Download tags from ExoFOP#
This notebook demonstrate how to bulk download time series observations from ExoFOP and then organize the downloaded data.
Setup#
We’ll start by importing the necessary modules.
import numpy as np
import exofop
from exofop.download import ExoFOPAuthenticator, System, SystemDownloader
# For nice logs, we reformat the root loggger's StreamHandler
from exofop.utils.logger import configure_root_logger
configure_root_logger()
Login to ExoFOP#
Accessing data on ExoFOP does not necessarily require logging in, but having valid credentials can be beneficial as certain types of data uploaded to ExoFOP are eligible for a proprietary period of 12 months within the tfopwg group. After 12 months, the data become publicly available unless the uploader decides to extend the proprietary period.
ⓘ If you do not have an account, set
authenticator = None
and continue this tutorial at Download Observations.
The ExoFOPAuthenticator
class#
As one naturally is uncomfortable entering credentials, let’s have a look at how it
works.
ExoFOPAuthenticator
handles authentication by interacting with the ExoFOP website,
storing and managing session cookies, and providing methods to log in,
if the session cookies have expired.
During initialisation, the class checks if valid cookies are available. If they are not,
login is attempted using one of the following methods
provide the username during initialisation and prompt the password during login
use the username and password provided from a credential file
The password is never stored in the object, merely the cookies generated upon successful login.
So let us initialise an authenticator providing a username
.
Here we have explicitly handed cookies_dir
its default value, to draw attention to the fact that
your cookies will be stored in your local installation of the package unless you specify otherwise.
If this installation is shared with other users, you might consider storing your cookies elsewhere,
by changing the provided directory path.
authenticator = ExoFOPAuthenticator(
username='lovelace',
cookies_dir=exofop.COOKIES_DIR, # default
credential_file_path=None,
number_of_cookie_jars=3,
)
INFO:exofop.download.authenticator:Cookies will expire in 2 days, 2:46:22.418284
Next, let us log in to our ExoFOP account.
If there are no valid cookies for this user name in the specified directory, you will be prompted to enter your password – unless you have initialised the object with a credential file in which you specify your username and password located at credential_file_path
(see Note in Appendix).
success = authenticator.login()
print(f'Login success: {success}')
print(authenticator)
INFO:exofop.download.authenticator:Cookies are still valid.
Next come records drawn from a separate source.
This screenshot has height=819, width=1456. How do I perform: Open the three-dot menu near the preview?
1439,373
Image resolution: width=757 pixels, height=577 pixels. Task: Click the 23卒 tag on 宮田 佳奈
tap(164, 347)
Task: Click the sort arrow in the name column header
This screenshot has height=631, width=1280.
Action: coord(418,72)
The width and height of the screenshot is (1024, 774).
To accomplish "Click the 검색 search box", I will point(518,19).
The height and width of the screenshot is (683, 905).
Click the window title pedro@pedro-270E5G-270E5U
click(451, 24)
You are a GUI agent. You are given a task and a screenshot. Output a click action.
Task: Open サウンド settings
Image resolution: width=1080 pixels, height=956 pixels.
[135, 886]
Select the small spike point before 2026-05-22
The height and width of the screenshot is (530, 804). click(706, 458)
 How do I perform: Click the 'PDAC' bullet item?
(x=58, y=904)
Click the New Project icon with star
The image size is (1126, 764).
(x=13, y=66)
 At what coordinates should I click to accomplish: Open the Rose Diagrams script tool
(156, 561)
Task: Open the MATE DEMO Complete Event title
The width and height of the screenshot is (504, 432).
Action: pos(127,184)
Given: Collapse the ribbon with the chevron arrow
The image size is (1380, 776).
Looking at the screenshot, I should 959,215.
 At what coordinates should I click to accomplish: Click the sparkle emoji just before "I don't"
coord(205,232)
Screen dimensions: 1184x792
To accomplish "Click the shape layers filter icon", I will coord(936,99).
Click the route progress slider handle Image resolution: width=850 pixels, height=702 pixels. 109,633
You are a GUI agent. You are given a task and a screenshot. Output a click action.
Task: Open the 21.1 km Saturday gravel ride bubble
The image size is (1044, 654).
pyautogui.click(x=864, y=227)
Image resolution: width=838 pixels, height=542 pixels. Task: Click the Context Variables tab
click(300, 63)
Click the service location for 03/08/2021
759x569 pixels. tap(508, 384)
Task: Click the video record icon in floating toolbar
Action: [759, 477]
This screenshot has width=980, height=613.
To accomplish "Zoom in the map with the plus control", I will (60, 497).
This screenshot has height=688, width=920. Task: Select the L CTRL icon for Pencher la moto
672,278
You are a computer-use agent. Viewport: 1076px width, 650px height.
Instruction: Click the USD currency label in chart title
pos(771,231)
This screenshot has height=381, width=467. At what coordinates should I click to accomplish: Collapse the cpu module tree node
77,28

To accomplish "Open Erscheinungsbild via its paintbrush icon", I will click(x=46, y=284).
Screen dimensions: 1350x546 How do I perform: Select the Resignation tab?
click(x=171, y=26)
No need to login.
Login success: True
ExoFOPAuthenticator(username=lovelace, number_of_cookie_jars=3, remaining_validity=2 days, 2:46:22.394646)
Download Observations#
In the following section, we will download multiple time series observations of a single stellar system.
Identify a system#
Individual systems are identified in this package using the `System’ class, which helps to handle both TIC and TOI identifiers that may be used to refer to the system.
The class can be initialised by passing a system name, TIC ID and/or TOI ID.
A useful method provided by this class is autocomplete()
, which completes the missing ID (TIC or TOI) by performing a lookup in a table loaded by ExoFOP.
# Initialise a system
system = System(name='TOI_1130', tic='254113311', toi=None)
print(f"Target name: {system.target}")
print(system)
# Alternative ways to initialise a system
# As the first argument is name, we could also hand IDs using the prefixes 'TIC' or 'TOI'.
# system = System(name="TOI-1130") # Indicate TOI ID with prefix 'TOI'
# system = System("TIC_254113311") # Indicate TIC ID with prefix 'TIC'
# Less recommended is to give an id without prefix, as it requires an extra lookup
# System(name="254113311")
Target name: 254113311
System(name=TOI_1130, tic=TIC_254113311 toi=None)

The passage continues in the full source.